Data supplied:
□ □ □ □ □ □ □
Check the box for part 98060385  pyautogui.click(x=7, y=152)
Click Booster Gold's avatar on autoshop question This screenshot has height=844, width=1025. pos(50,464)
□ □ □ □ □ □ □
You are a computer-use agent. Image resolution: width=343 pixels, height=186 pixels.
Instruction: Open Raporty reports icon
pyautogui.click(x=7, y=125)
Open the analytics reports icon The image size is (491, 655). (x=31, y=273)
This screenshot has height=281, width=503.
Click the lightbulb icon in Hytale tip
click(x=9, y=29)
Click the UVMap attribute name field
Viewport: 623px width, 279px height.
□ □ □ □ □ □ □
What is expected: Reproduce only the lines above spanning from the line containing "Check the box" through the line containing "Click Booster Gold's", word for word.

Finished task:
Check the box for part 98060385  pyautogui.click(x=7, y=152)
Click Booster Gold's avatar on autoshop question This screenshot has height=844, width=1025. pos(50,464)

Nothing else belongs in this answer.